Reproduce from the records below, with no pictures, exactly the lines between the one containing "Instruction: Click the View" and the one containing "At what coordinates should I click to accomplish: Maximize", inclusive.
═══ Records supplied
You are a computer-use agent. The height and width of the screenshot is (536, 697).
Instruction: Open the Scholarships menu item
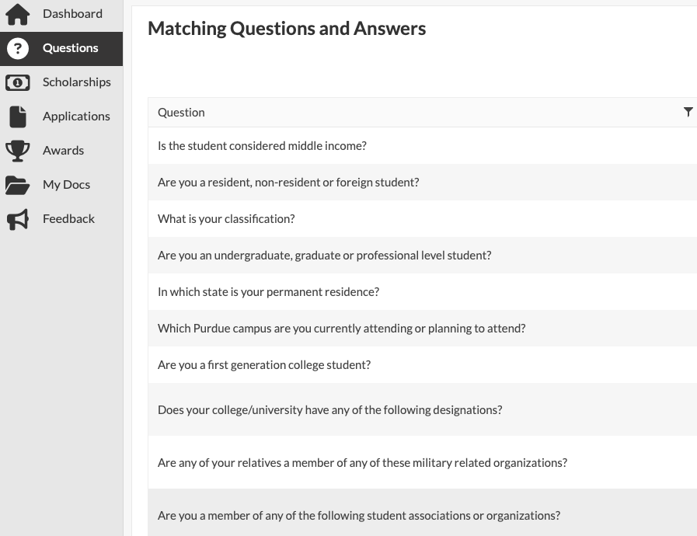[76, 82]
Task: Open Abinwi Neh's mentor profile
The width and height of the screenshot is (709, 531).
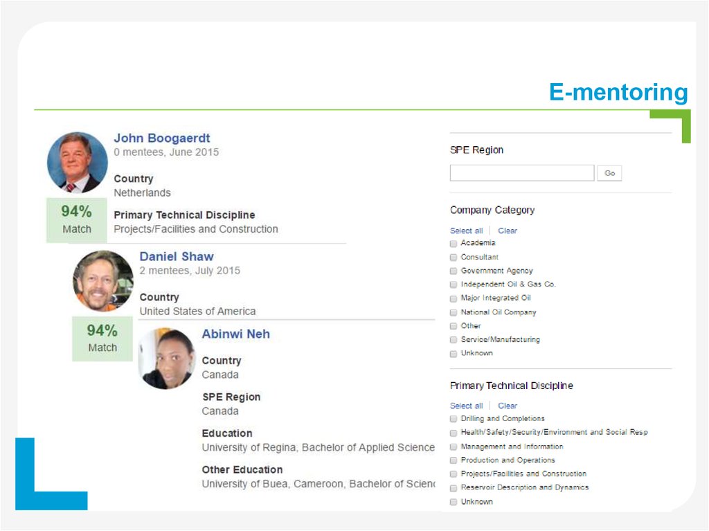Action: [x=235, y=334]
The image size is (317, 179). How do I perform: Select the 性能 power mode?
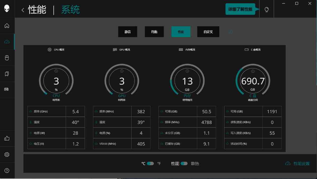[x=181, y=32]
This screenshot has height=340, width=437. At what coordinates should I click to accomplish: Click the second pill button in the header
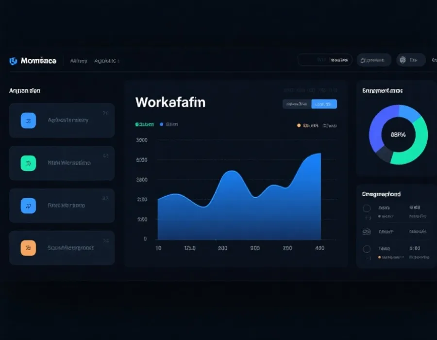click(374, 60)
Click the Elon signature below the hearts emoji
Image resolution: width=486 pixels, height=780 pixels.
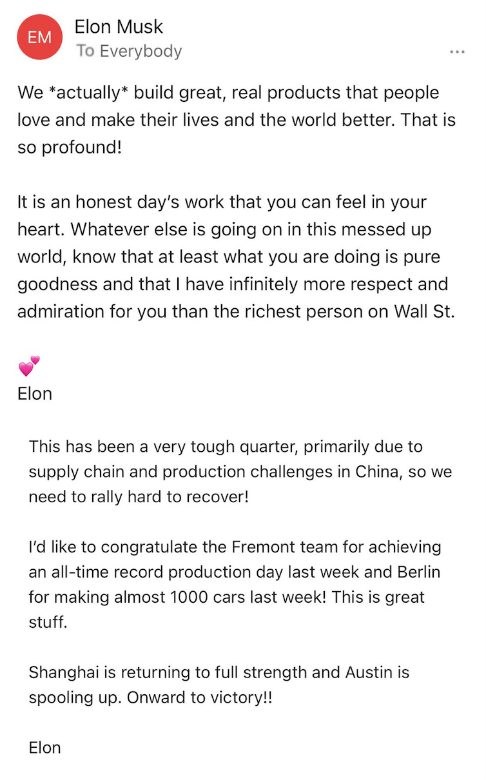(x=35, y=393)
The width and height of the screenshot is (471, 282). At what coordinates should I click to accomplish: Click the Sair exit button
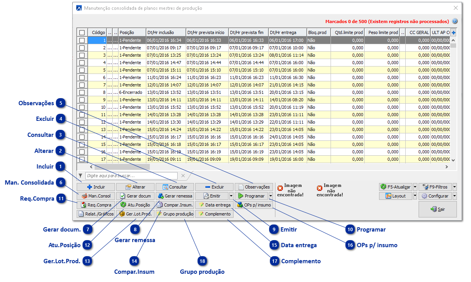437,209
══════
═══ Records supplied
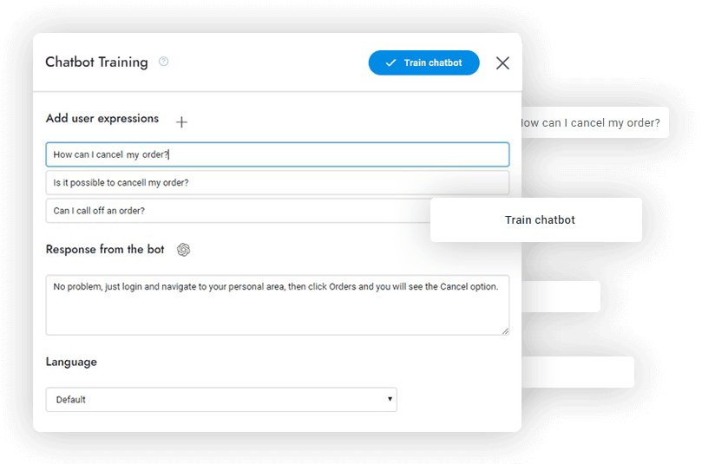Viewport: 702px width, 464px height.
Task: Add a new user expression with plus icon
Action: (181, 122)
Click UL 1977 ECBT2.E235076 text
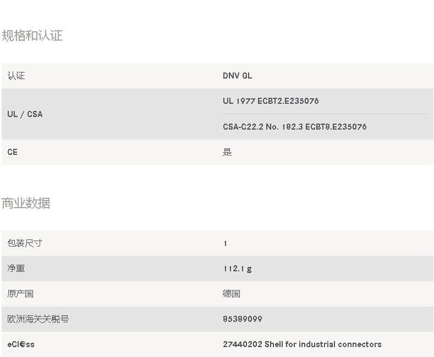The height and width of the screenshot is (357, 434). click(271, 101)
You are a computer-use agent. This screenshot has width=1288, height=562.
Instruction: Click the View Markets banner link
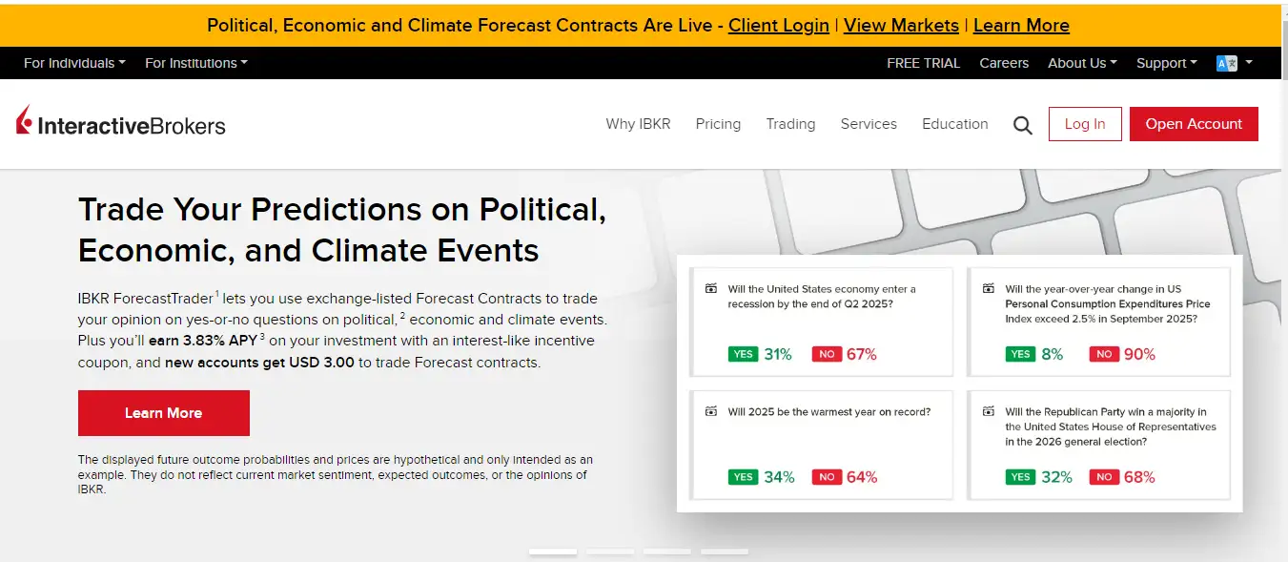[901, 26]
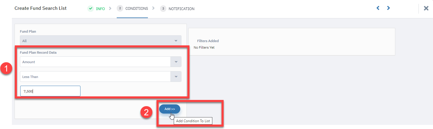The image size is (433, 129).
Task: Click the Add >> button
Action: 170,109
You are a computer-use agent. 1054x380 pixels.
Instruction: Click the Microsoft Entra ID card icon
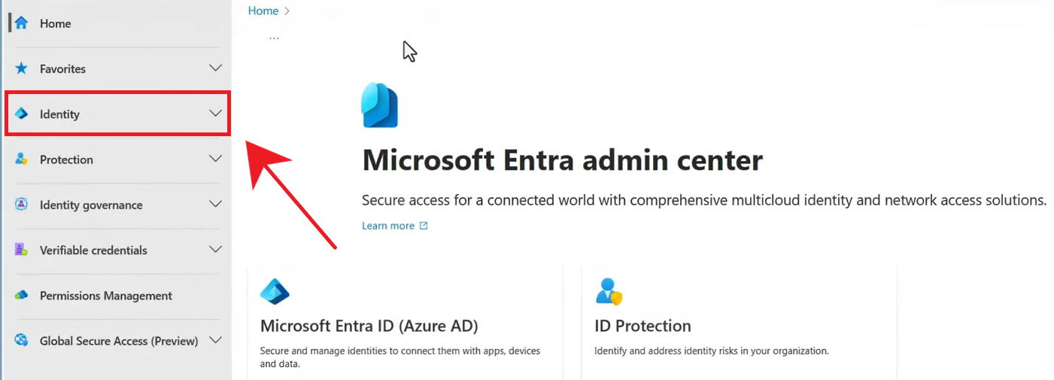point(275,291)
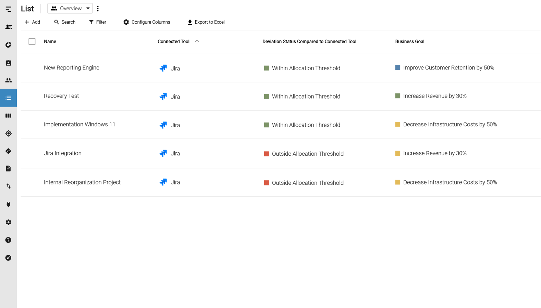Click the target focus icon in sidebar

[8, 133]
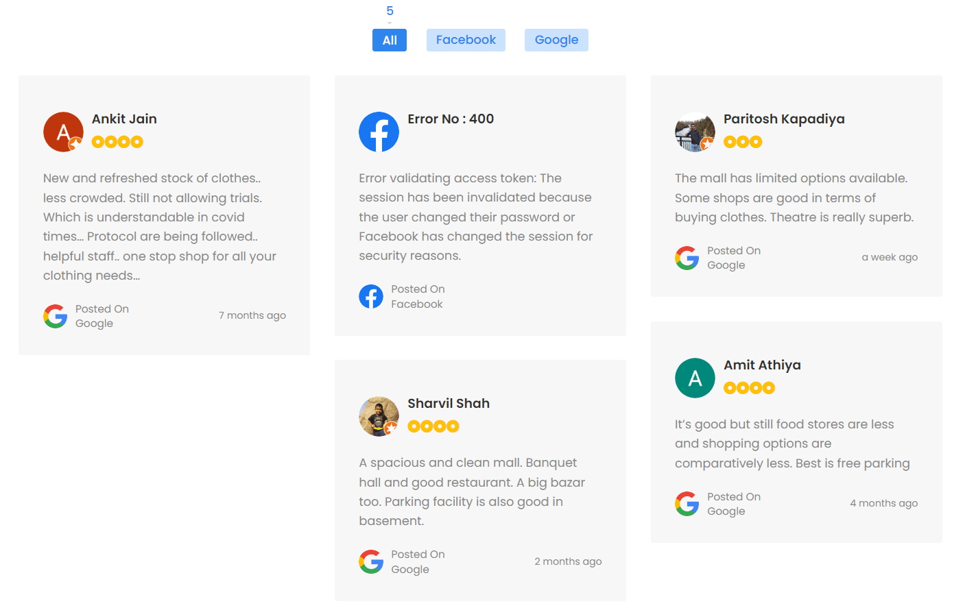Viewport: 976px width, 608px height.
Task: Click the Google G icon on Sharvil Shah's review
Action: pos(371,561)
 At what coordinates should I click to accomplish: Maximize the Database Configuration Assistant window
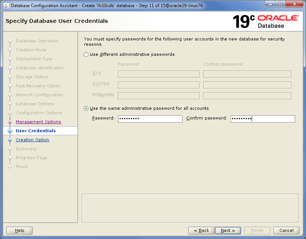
══════
» Answer to the problem
Instruction: Click the View Markets banner link
[901, 26]
The image size is (433, 129).
Task: Click the Add >> button
Action: 170,109
You are a computer-use agent. 1054x380 pixels.
Instruction: Click the Microsoft Entra ID card icon
point(275,291)
Click the target focus icon in sidebar

[8, 133]
Viewport: 976px width, 608px height.
Task: Click the Google G icon on Sharvil Shah's review
Action: pos(371,561)
 At what coordinates should I click to accomplish: Maximize the Database Configuration Assistant window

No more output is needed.